Start at the line containing "Given: Follow the" and transcribe every line exactly through the end of the records below, and only those lines.

[Collected data entries]
--- START ---

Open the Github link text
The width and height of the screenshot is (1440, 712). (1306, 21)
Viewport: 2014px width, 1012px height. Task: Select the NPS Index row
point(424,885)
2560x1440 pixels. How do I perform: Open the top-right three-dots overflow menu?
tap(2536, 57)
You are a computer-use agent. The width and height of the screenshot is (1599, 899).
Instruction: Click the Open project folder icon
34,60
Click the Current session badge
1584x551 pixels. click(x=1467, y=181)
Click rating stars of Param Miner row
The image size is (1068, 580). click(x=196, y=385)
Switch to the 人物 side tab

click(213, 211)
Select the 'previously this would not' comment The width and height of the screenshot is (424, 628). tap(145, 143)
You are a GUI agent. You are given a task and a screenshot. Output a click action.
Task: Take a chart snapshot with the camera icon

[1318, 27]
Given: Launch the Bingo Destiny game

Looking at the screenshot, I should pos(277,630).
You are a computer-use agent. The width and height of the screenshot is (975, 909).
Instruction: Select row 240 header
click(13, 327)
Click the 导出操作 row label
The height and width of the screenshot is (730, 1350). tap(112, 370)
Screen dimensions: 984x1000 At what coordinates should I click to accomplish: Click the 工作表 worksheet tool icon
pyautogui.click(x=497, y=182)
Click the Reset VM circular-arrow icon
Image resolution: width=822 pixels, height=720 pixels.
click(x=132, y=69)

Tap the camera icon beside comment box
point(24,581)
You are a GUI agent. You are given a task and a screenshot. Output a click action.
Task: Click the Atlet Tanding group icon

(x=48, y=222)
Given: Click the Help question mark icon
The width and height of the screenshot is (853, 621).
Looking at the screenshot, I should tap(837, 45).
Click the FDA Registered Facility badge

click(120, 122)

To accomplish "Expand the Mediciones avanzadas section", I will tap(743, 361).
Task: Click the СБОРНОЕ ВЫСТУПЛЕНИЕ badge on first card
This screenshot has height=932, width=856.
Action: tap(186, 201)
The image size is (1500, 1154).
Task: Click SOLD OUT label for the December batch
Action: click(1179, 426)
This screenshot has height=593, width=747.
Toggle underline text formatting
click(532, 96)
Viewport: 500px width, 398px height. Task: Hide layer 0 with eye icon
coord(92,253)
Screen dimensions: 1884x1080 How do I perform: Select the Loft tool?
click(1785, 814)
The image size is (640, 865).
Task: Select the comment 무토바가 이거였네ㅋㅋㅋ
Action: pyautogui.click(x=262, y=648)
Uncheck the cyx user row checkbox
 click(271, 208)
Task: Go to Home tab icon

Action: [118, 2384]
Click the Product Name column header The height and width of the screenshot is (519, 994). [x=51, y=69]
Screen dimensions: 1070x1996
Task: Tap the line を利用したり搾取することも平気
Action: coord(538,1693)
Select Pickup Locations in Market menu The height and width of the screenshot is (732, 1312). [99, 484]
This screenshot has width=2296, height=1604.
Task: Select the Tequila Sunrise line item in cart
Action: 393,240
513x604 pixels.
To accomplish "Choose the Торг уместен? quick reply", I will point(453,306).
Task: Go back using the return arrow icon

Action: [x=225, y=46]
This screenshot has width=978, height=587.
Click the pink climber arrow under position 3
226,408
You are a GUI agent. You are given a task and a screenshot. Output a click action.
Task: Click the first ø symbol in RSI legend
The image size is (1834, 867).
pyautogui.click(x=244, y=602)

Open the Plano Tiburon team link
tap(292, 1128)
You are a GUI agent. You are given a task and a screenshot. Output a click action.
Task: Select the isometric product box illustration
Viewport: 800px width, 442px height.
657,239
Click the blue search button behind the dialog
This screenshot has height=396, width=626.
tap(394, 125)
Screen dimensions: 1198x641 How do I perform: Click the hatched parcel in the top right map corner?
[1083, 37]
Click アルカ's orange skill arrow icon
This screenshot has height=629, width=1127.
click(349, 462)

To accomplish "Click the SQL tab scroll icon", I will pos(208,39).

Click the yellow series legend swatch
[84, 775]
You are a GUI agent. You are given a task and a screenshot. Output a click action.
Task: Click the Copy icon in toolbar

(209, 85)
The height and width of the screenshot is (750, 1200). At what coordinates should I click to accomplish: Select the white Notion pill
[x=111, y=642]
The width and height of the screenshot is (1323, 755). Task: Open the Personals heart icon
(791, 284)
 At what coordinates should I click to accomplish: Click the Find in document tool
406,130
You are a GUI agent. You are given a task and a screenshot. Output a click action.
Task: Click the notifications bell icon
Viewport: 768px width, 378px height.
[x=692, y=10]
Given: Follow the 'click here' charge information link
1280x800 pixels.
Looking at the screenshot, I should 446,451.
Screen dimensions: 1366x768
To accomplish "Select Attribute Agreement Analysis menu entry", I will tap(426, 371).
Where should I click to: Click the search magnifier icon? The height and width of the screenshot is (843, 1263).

--- END ---

• Problem solution:
Given: Follow the 'click here' charge information link
1280x800 pixels.
Looking at the screenshot, I should 446,451.
Screen dimensions: 1366x768
To accomplish "Select Attribute Agreement Analysis menu entry", I will tap(426, 371).
Where should I click to: Click the search magnifier icon? The height and width of the screenshot is (843, 1263).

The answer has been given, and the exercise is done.